In the last few issues of Human Resources magazine, we have looked at the effects of a possible economic downturn on organisations and how their leaders and HR professionals should respond. The overall line of this coverage is that organisations should not put the brakes on and brace for impact.
Instead, they should think a bit longer-term, and continue with good HR practice and make sure all their talent is in the right place to give them a leg-up on the competition regardless of market fluctuations.
The front page story for this issue, ‘Caution urged on recession talk’, warns leaders against a doom and gloom mentality and that talk of recession could become a self-fulfilling prophecy. Kevin Panozza, former CEO of SalesForce, which took out three Hewitt Associates Best Employer awards, says that rather than pursuing savage cost-cutting and downsizing, companies should focus on growing their business and building market share.
The Australian economy has been booming for years now, and there are always cycles in business. It has been said that when the US sneezes the world catches a cold. While Australia is hardly an economic superpower, it is much better positioned than the US is to weather any economic storms of its own making.

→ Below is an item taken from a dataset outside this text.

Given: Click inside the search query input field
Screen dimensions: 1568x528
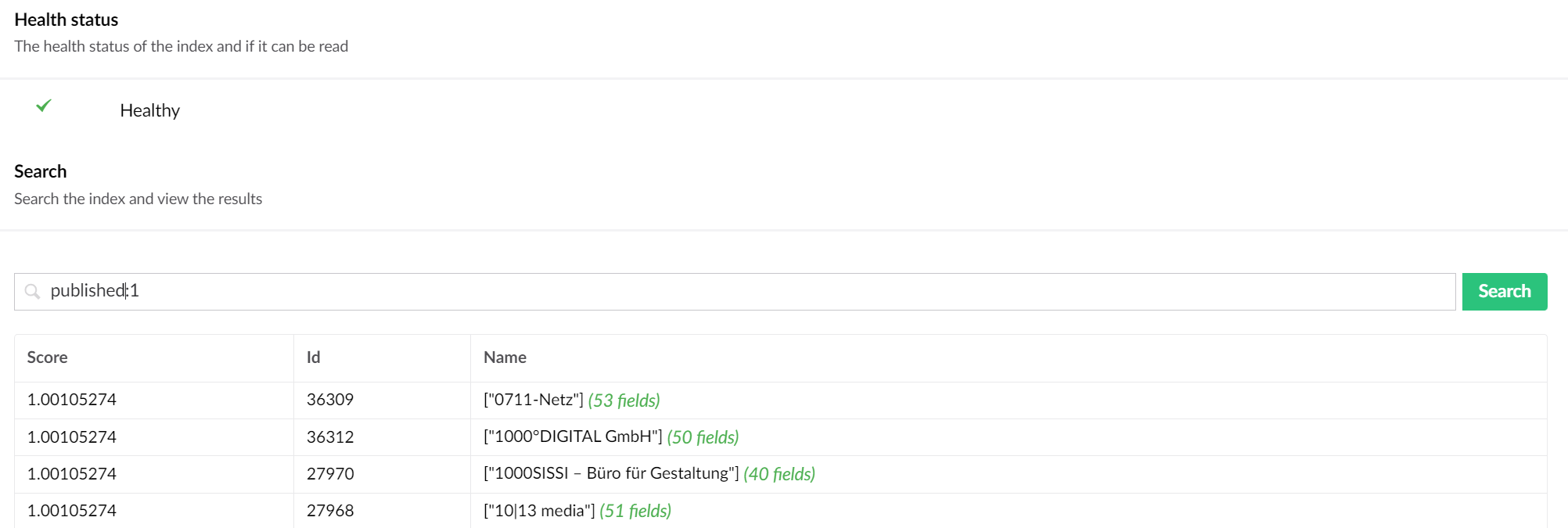Looking at the screenshot, I should (x=391, y=291).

These will come and go, but issues such as the ageing of the population, globalisation of the employment market, skills shortages and competition for talent won’t.

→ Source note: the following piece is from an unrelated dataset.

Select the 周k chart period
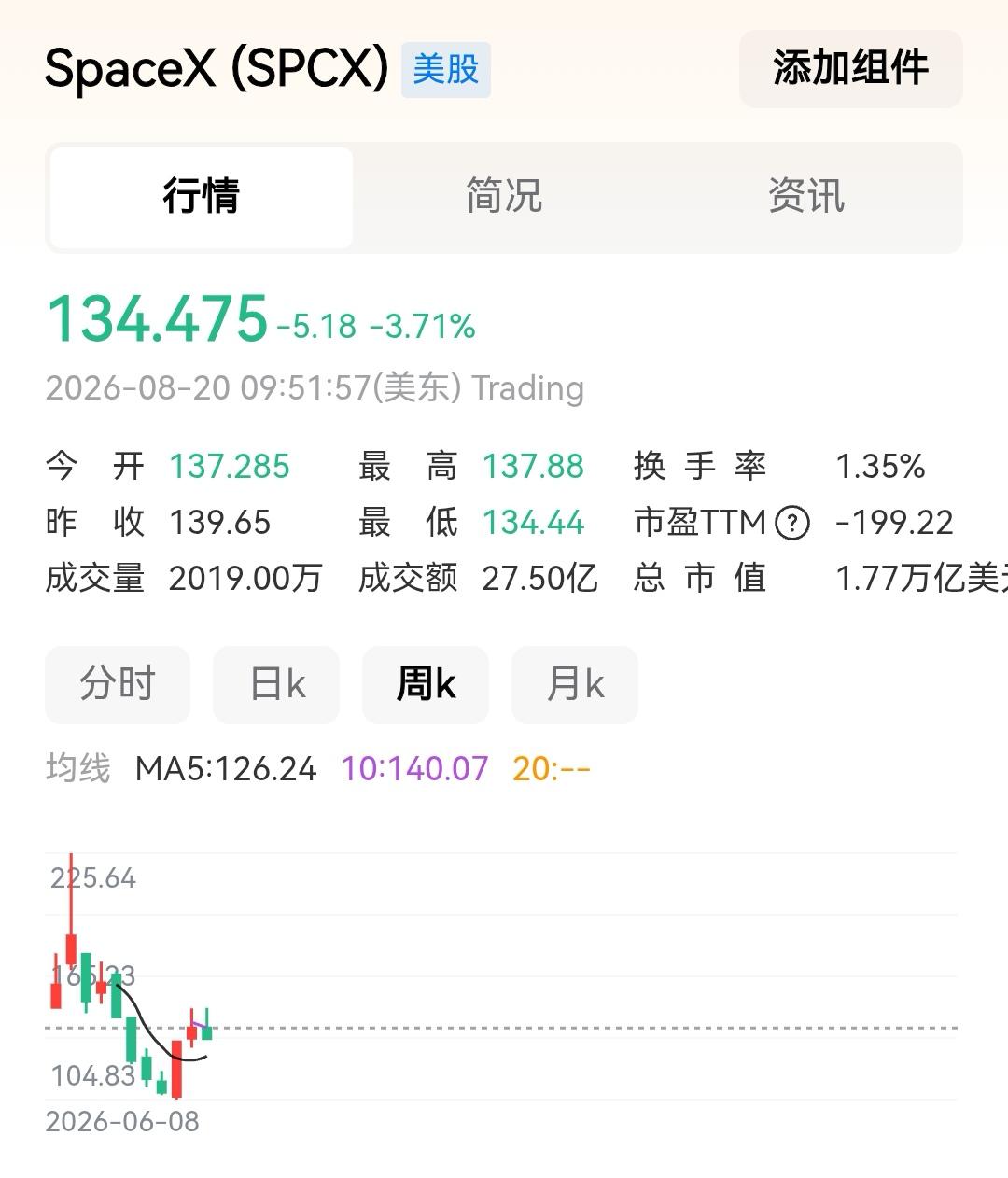Screen dimensions: 1008x1178 coord(426,684)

CEOs and sometimes governments are notorious for their short-term views, and anything longer than three to four years is off the radar for many companies when it comes to solid business plans. A longer-term approach to managing their workforces not only makes companies more sustainable, but it helps avoid any tendencies to adopt knee-jerk reactions to economic fluctuations.
HR is in the perfect place to help companies understand this. As long as the HR strategy directly supports a business, good HR leaders can help guide and calm by ensuring that all the right people are in the right place to drive a business through any economic downturns.